Cybersecurity experts from ESET have identified a new malware variant called HybridPetya that can circumvent the UEFI Secure Boot mechanism in Windows. This information was reported by NotebookCheck.

Typically, UEFI Secure Boot checks the digital certificates of programs loaded from storage when the computer is powered on, preventing the execution of unauthorized or malicious code.

HybridPetya determines whether the infected device uses UEFI with GPT partitioning and, if confirmed, bypasses Secure Boot. The malware then alters, deletes, or adds files in the boot partition, blocking access to the remaining data on the disk and encrypting it.

Upon activation, the program displays a message about the encryption of files and demands a ransom of $1000 in Bitcoin. The text includes the cryptocurrency wallet address for the transfer, along with instructions to send their wallet address and the generated installation key to a ProtonMail email for obtaining the decryption key.

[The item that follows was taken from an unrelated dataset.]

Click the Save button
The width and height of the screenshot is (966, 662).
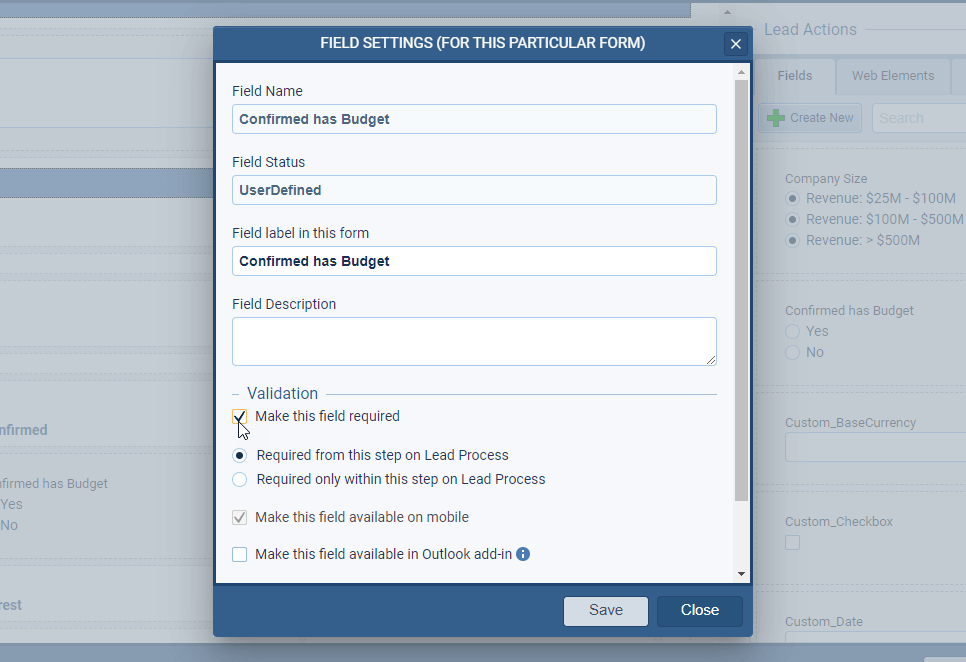[x=605, y=611]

As of September 12, 2025, ESET has not recorded any actual attacks utilizing HybridPetya. Experts suspect that this sample may be a prototype or still in the testing phase before a wider release.

The vulnerability exploited by this malware was patched in the January Windows update (Patch Tuesday, January 2025). Therefore, users who have installed the latest updates are protected against this threat.

Currently, it is unknown whether HybridPetya can affect other operating systems, including macOS or Linux.